Weil agrees. “We don't want to hear that huge, long story that your uncle might tell,” says Weil, who coaches TED Talk speakers, entrepreneurs looking for funding, and other leaders in need of “high-stakes” storytelling help. Instead, she says, start with a specific moment in time, the one that storytellers call the “inciting incident.”

“If you think about any movie that you've seen, you are instantly taken into a world and pretty soon, something happens,” she says. A tornado whisks Dorothy to Oz. Army spies tell Indiana Jones the Nazis are close to finding the Ark of the Covenant. If you want to tell a story about the time you forgot your passport on an Indian train, don’t start with what you had for breakfast.

“Start with what happened just before, and build out what happened from there,” Weil says. You panic, you gather your wits, and your quest to get yourself out of a pickle begins. Get to the good stuff fast, then slow down and explain what's at stake and how you feel about that. You want the audience to care about you.

Keeping it moving

Conflict sits at the heart of all good storytelling as our innate thirst for closure pulls most stories along. One thing must lead to the next and the next, so skip the side stories

The best tales often pile on multiple conflicts, a technique that Weil calls “double dipping.” If the embassy sets you up with a new passport quickly, that’s great but a mediocre story. But if the guard mistakes you for an outlaw and throws you in jail, the plot has really thickened.

Not everything has to be super dramatic to make for a good yarn, though. McMahan turns simple events into captivating tales by triple or even quadruple dipping.

That true story he said he didn’t see himself but had heard about it for years? It involved a cowboy who found a lost cat that curled up on the saddle with him for the ride back home. Then a dog wanted to chase the cat off that saddle. The cowboy threw his hat at the dog, but that exposed the cowboy’s bald head, which gave the cat a place to climb on to get away from the dog. That hurt, but the cowboy couldn’t do anything about it because the commotion spooked the horse that then threatened to buck him off.

Remember your details

As with any story, you can keep your audiences imaginations firing with strong details and verbs. McMahan didn’t just say “cat” but “tabby cat” and the dog didn’t “bark” but “snarled and snapped.”

Weil says this is key. If you’re nervous, don’t simply say that. Instead, mention your sweaty hands and racing heart.

“Your words need to elicit a feeling of wonder, of curiosity, of fear, of hope of, you know, anything,” she says.
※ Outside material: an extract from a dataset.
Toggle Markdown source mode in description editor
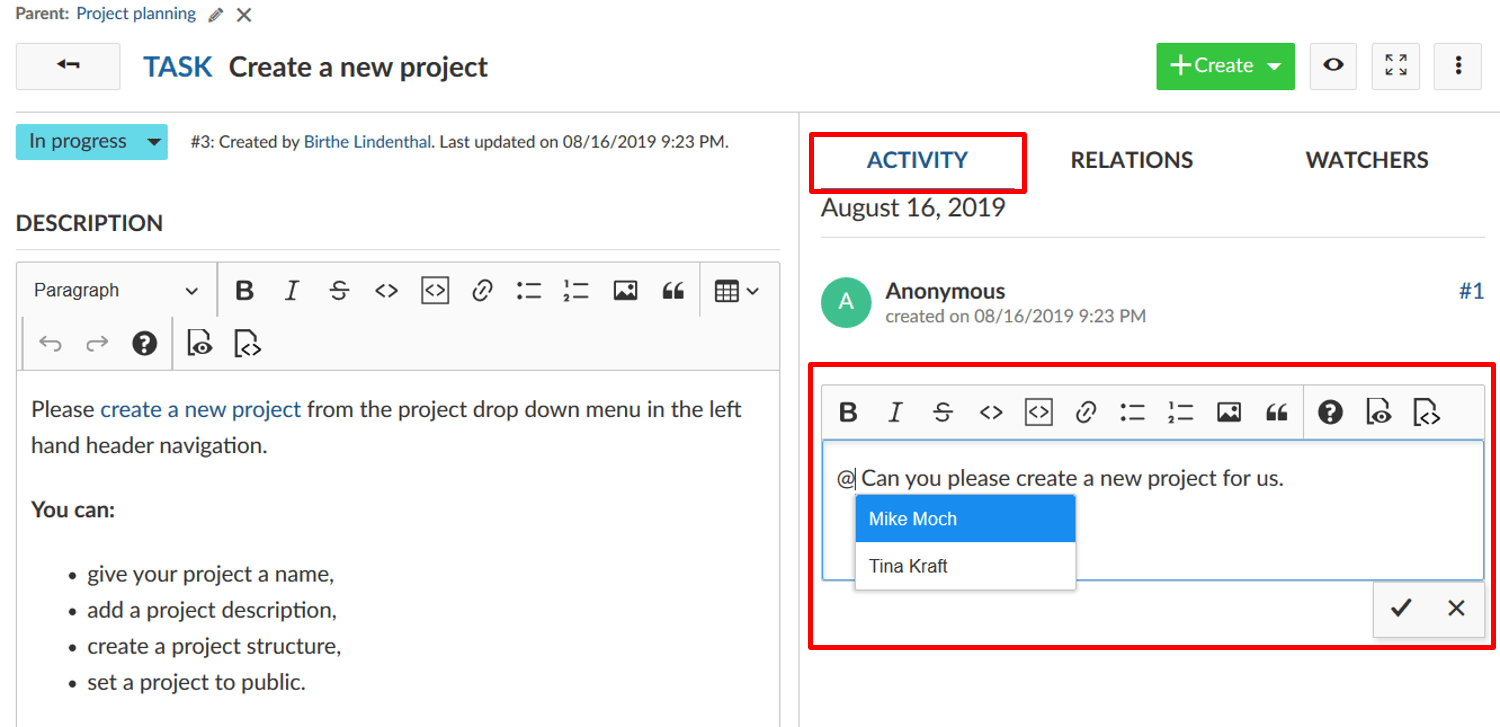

This is where pacing can help, too. If there’s a tense moment right before the embassy guard handcuffs you, use short sentences. He looks at me. I look at him. He makes a call. Three more guards show up.
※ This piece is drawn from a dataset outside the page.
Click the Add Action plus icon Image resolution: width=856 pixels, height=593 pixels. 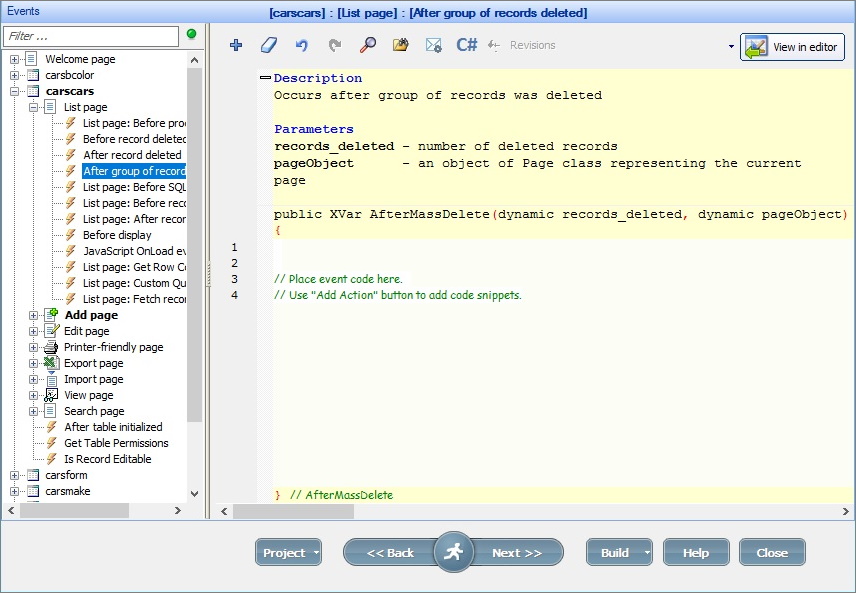[x=236, y=45]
And use the present tense. “That makes your audience a character in the story with you,” she says.

A good conclusion

“Coaches will tell athletes before a big game ‘We start strong; we finish strong,’” Weil says. “A strong ending is everything.”

The classic storytelling formula says endings must resolve the conflicts and show the main character transformed by the journey. Campfire stories don’t need to be so mythical, but a little reflecting can go a long way. Try circling back to your hook or something memorable that happened and play with it.

To conclude the cowboy-cat story, McMahan wraps the tension up quickly and playfully. The horse bucks the cowboy with the cat on his head from the saddle, but then everything stops. The cat’s fine. The dog’s fine. The horse’s fine. Only the cowboy is bruised and bloody.

The reflecting comes very subtly right before the end: The cowboy’s convinced the animals conspired against him “but the truth is he just got in nature’s way,” McMahan says. His last line uses a pun like a punchline to gracefully shut the door on the story: “Like I said, there are memories you never leave behind, like when that cowboy came up the road with a cat on his mind.” 

And remember, a good story told well can really tighten up your group. “We as humans think in story, we absorb story, and so we can use that power to connect to each other,” Weil says. “Storytelling is the fastest way to build trust, period.”